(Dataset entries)
>>
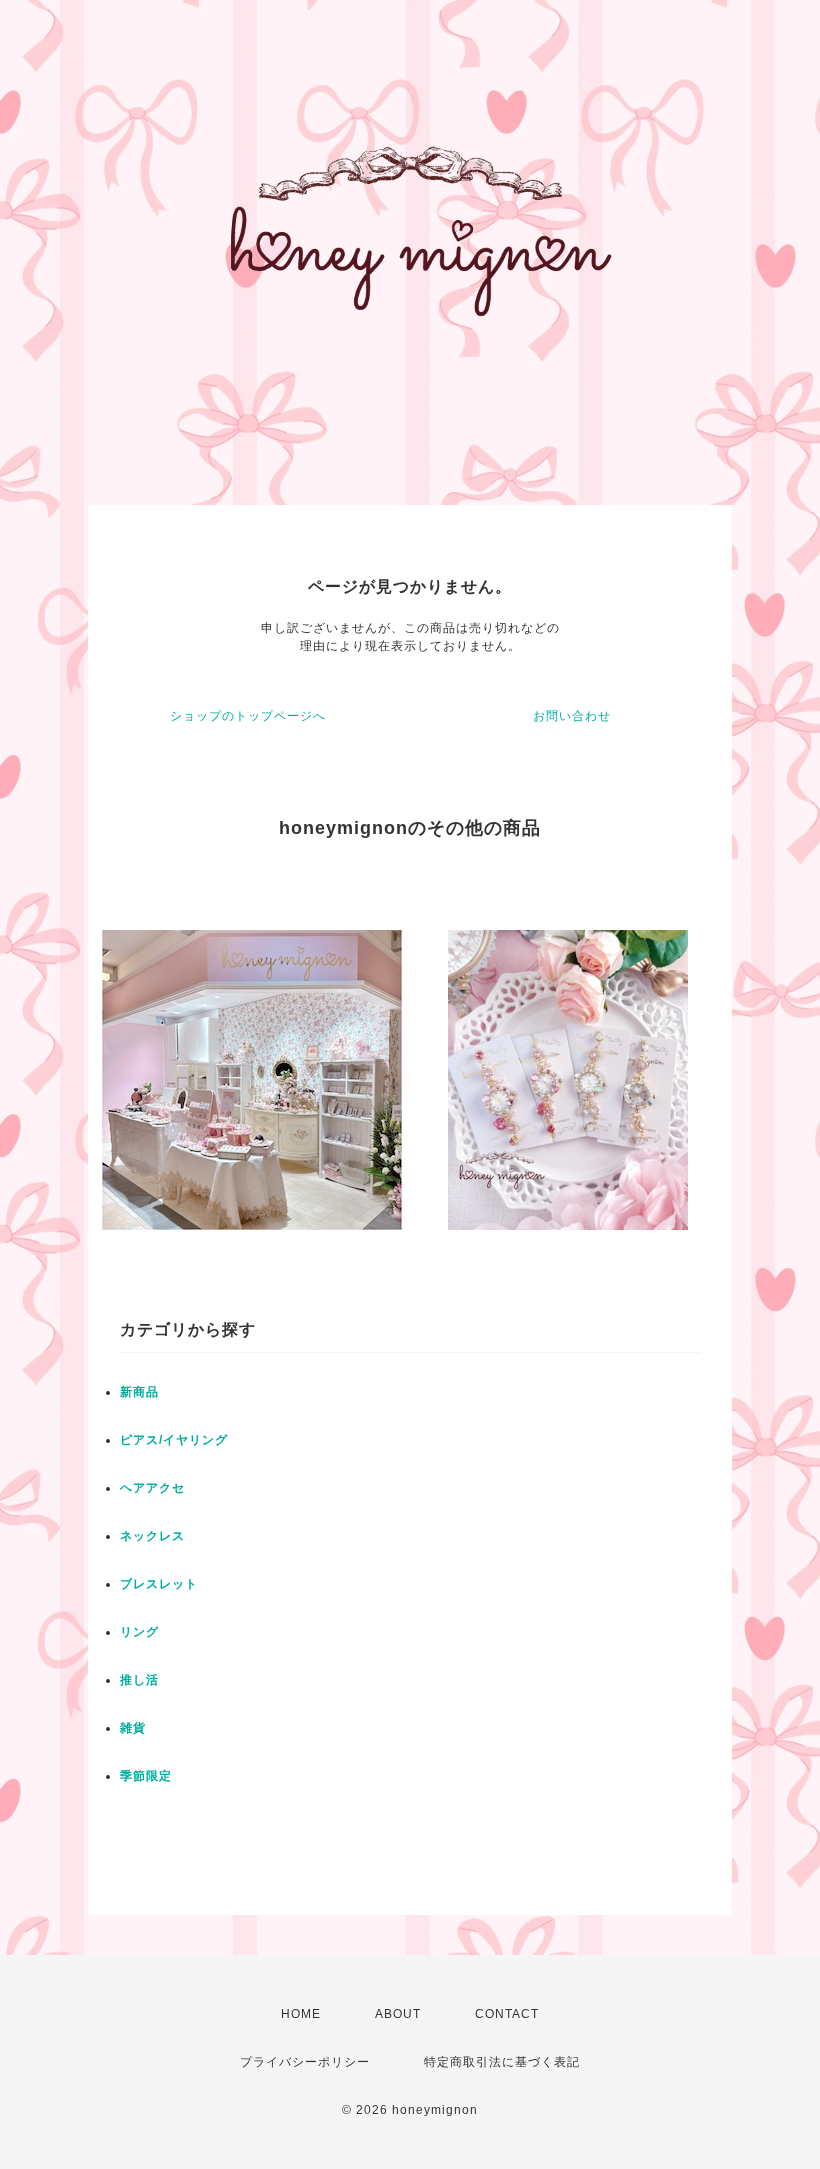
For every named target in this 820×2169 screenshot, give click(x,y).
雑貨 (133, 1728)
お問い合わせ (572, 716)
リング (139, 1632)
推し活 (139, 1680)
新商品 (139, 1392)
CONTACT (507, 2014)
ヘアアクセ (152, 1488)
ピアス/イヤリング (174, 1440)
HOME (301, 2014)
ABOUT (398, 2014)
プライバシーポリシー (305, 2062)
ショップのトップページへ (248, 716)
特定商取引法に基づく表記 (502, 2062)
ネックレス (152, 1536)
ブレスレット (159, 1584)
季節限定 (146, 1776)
<<
>>
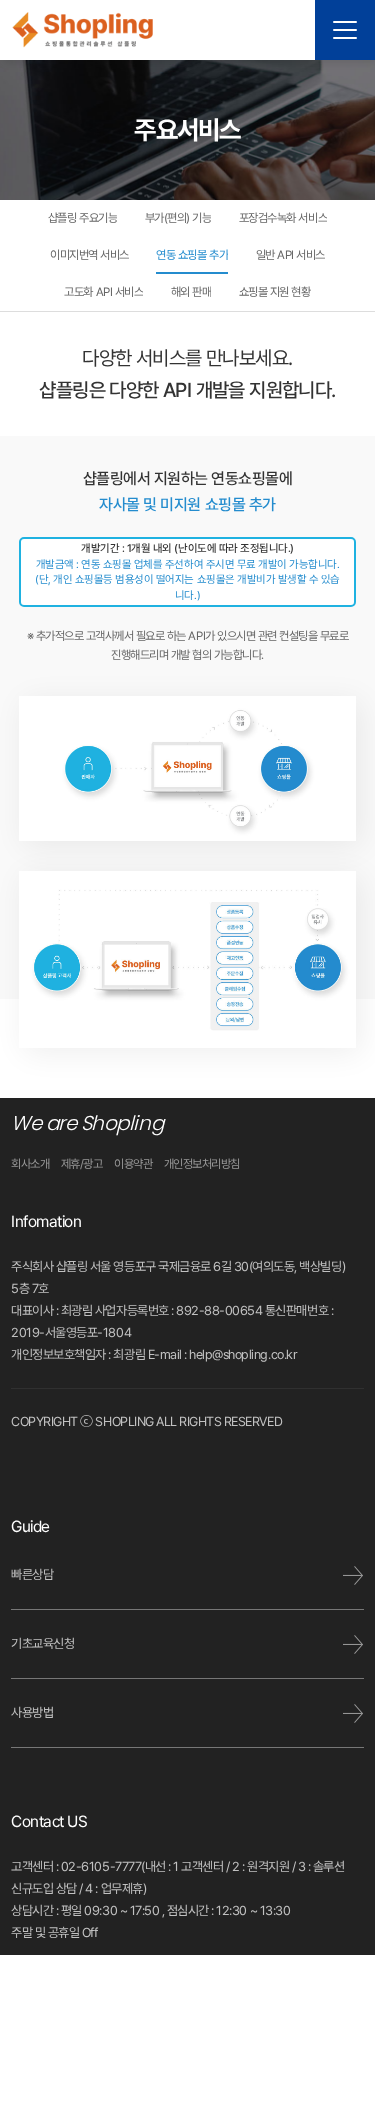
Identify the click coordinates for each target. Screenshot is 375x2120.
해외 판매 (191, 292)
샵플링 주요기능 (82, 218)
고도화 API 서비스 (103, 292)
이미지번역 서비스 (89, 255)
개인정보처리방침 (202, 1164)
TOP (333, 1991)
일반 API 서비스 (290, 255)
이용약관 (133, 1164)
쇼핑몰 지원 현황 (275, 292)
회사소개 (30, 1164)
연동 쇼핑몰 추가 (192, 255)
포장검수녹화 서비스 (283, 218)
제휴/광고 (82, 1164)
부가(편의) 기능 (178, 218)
<<
## Brief
All that is needed is the exact run of lines above from the line containing "TOP (333, 1991)" through the line containing "부가(편의) 기능 (178, 218)", both of them included.

## Task response
TOP (333, 1991)
일반 API 서비스 (290, 255)
이용약관 (133, 1164)
쇼핑몰 지원 현황 (275, 292)
회사소개 (30, 1164)
연동 쇼핑몰 추가 (192, 255)
포장검수녹화 서비스 (283, 218)
제휴/광고 (82, 1164)
부가(편의) 기능 (178, 218)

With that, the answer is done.